BEGIN SUPPLIED RECORDS

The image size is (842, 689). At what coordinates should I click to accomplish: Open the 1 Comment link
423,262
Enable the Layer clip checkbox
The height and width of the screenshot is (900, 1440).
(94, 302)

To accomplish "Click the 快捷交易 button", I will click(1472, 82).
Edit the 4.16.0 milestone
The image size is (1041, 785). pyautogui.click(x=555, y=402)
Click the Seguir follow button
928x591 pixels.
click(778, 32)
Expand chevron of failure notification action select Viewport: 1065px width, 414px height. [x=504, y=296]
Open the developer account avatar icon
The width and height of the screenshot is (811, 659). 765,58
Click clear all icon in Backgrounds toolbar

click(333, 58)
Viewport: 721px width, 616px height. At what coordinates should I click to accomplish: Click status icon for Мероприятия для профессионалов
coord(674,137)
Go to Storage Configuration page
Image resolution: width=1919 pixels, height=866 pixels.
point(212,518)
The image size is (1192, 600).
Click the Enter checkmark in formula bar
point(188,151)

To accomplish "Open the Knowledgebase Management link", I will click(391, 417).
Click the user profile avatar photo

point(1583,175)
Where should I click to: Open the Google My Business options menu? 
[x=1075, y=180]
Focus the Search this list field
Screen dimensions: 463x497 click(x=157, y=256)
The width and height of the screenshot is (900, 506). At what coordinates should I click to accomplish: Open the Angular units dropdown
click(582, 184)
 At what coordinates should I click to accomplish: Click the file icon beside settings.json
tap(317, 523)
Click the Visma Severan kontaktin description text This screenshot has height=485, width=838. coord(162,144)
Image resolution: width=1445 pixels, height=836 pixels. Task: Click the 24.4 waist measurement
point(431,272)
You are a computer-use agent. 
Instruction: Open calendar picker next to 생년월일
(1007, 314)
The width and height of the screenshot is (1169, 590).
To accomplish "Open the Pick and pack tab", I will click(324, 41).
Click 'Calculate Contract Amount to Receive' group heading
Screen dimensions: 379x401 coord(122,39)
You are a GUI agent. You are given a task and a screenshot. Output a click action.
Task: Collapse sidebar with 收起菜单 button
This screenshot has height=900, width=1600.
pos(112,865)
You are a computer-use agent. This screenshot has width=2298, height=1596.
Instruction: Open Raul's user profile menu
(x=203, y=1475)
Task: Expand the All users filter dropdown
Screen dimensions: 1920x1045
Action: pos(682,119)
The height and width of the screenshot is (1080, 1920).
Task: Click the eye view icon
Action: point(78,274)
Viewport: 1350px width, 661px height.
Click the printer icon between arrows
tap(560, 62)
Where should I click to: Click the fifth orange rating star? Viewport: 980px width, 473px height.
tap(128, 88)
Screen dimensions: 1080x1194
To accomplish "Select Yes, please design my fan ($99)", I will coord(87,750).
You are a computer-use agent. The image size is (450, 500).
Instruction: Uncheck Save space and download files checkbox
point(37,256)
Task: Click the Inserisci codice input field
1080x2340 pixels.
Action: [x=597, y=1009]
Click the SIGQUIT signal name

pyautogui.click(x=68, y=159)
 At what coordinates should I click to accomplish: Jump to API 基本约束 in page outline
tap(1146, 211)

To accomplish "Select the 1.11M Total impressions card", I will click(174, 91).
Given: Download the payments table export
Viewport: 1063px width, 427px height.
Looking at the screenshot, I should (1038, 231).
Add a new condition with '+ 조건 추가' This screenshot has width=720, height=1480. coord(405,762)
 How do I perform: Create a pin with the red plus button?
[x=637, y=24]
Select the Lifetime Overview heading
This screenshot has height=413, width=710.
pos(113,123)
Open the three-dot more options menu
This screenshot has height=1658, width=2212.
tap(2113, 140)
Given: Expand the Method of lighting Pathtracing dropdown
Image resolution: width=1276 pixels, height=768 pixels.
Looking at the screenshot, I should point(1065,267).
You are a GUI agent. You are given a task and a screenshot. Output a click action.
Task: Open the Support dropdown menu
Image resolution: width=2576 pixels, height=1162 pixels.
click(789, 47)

END SUPPLIED RECORDS

■ **WHAT YOU SHOULD DO**
Please copy the records word for word, from the line holding "Add a new condition" through the end of the records, inclusive.

■ **EXPECTED ANSWER**
Add a new condition with '+ 조건 추가' This screenshot has width=720, height=1480. coord(405,762)
 How do I perform: Create a pin with the red plus button?
[x=637, y=24]
Select the Lifetime Overview heading
This screenshot has height=413, width=710.
pos(113,123)
Open the three-dot more options menu
This screenshot has height=1658, width=2212.
tap(2113, 140)
Given: Expand the Method of lighting Pathtracing dropdown
Image resolution: width=1276 pixels, height=768 pixels.
Looking at the screenshot, I should point(1065,267).
You are a GUI agent. You are given a task and a screenshot. Output a click action.
Task: Open the Support dropdown menu
Image resolution: width=2576 pixels, height=1162 pixels.
click(789, 47)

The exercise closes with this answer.